WASHINGTON — The Senate Judiciary Committee is holding its vote on President Trump’s nomination of Amy Coney Barrett to the U.S. Supreme Court.
If confirmed, Barrett, 48, would replace the late Ruth Bader Ginsburg on the high court.
Updated October 22: The Senate Judiciary Committee has advanced Judge Amy Coney Barrett’s Supreme Court nomination to the full Senate. Republicans powered past a Democratic boycott of the session Thursday to keep confirmation of President Donald Trump’s pick on track before Election Day. Democratic senators refused to show up in protest of the GOP’s rush to install Trump’s nominee to replace the late Justice Ruth Bader Ginsburg. The Senate has never confirmed a Supreme Court nominee so close to a presidential election. Senators plan to convene a rare weekend session for procedural actions ahead of a final confirmation vote expected Monday. – Associated Press
Earlier Coverage: After a day of opening statements from members of the panel and from Barrett, Tuesday and Wednesday are devoted to questioning of the nominee. Outside witnesses testify for and against Barrett on Thursday.

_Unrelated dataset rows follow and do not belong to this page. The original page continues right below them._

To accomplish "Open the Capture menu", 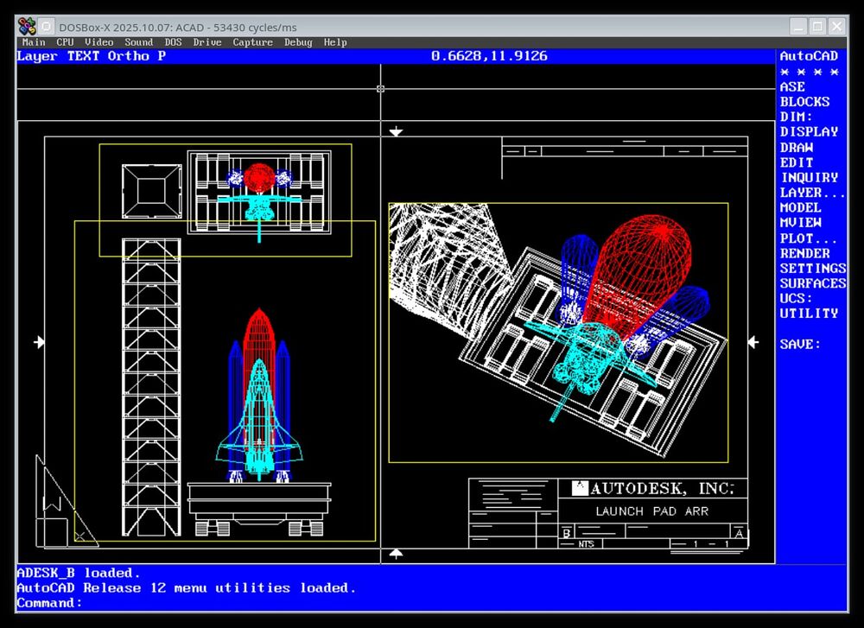I will point(252,42).
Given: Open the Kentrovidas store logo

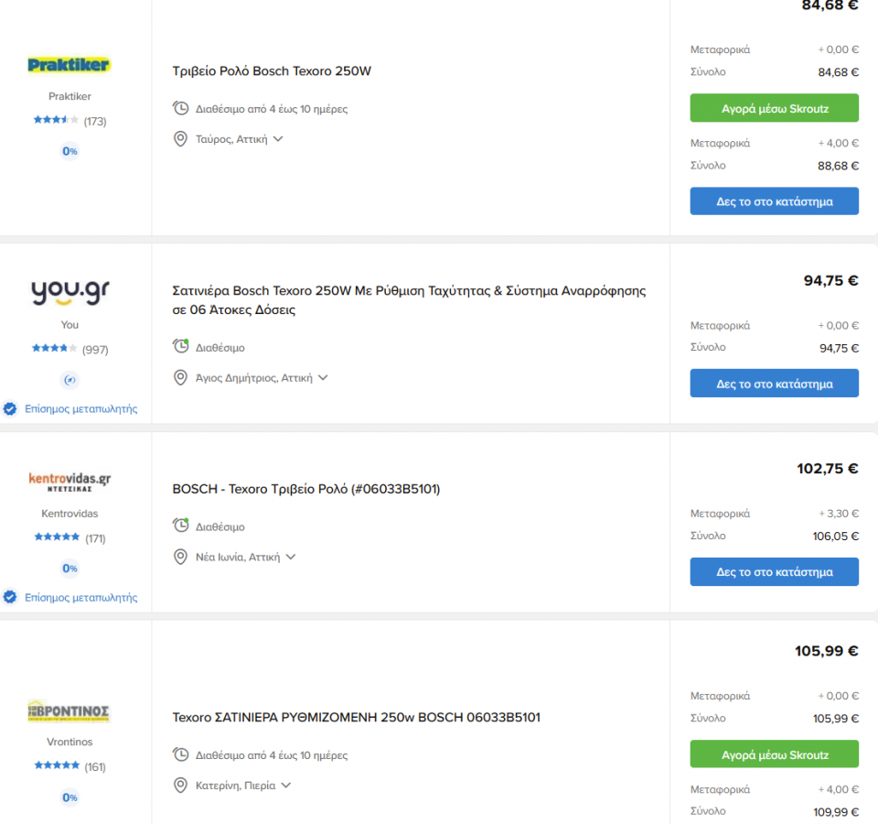Looking at the screenshot, I should [x=70, y=482].
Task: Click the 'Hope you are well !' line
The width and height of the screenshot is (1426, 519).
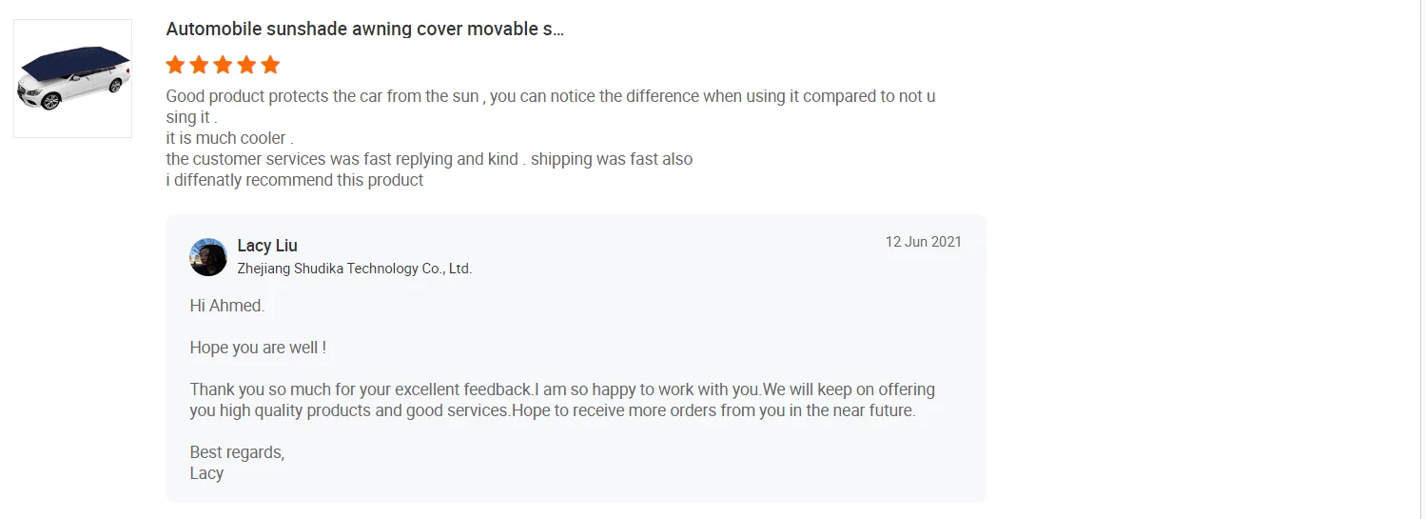Action: [x=258, y=348]
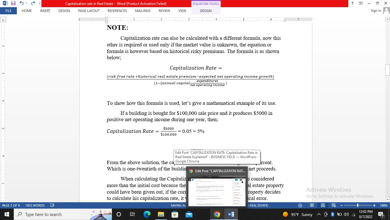Open Customize Quick Access Toolbar dropdown
The image size is (390, 220).
click(39, 3)
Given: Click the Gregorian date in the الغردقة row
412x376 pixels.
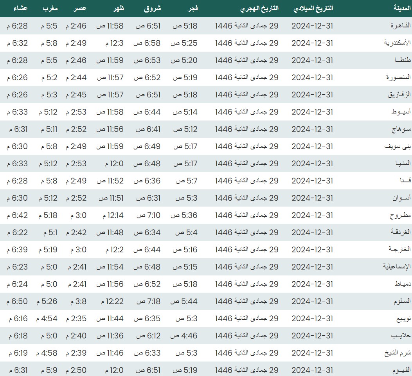Looking at the screenshot, I should click(312, 232).
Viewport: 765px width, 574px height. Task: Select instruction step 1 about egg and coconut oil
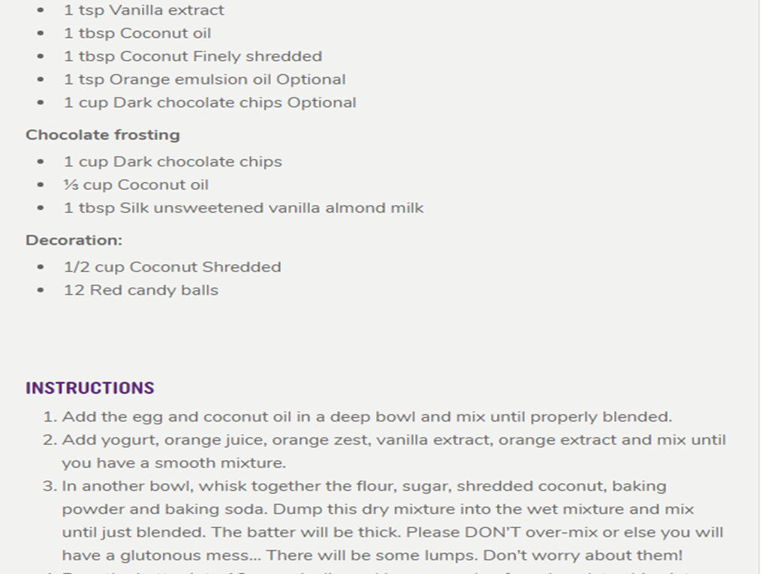click(x=367, y=417)
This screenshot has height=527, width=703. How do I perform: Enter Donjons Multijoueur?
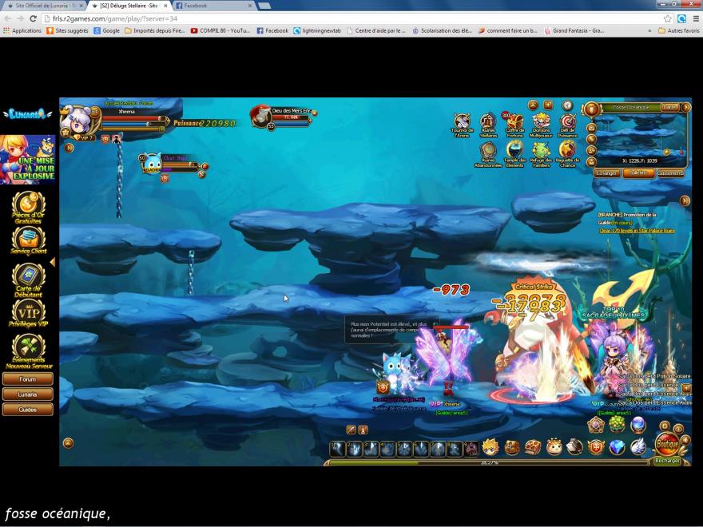tap(541, 122)
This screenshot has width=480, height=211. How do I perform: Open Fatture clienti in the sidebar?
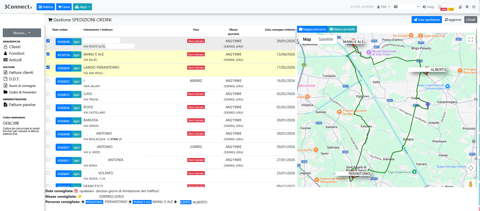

The nomination has become a political lightning rod as Democrats charge that Republicans are rushing it to get Barrett confirmed before the Nov. 3 election. Democrats say the seat should be filled by the next president.

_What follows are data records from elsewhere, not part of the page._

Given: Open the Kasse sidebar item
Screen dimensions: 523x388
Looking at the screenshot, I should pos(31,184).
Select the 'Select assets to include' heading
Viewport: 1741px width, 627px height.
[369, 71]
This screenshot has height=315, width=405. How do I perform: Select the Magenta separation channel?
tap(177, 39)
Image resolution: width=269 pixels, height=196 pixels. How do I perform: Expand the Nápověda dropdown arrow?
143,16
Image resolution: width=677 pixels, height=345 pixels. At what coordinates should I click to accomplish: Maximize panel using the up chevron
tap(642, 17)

It’s also unclear how the coronavirus pandemic will affect the hearings. Two GOP members of the panel, Sens. Mike Lee of Utah and Thom Tillis of North Carolina, have tested positive for the virus.
Democrats, led by Sen. Patrick Leahy of Vermont, had demanded that the hearing be postponed “to ensure that we don’t risk the health and safety of fellow senators, Senate staff, other Senate employees, as well as Judge Barrett and her family.”
All members who wish to vote on Barrett’s nomination will have to be present, however, when it comes time. The committee is expected to vote on Oct. 22, followed by a full Senate vote.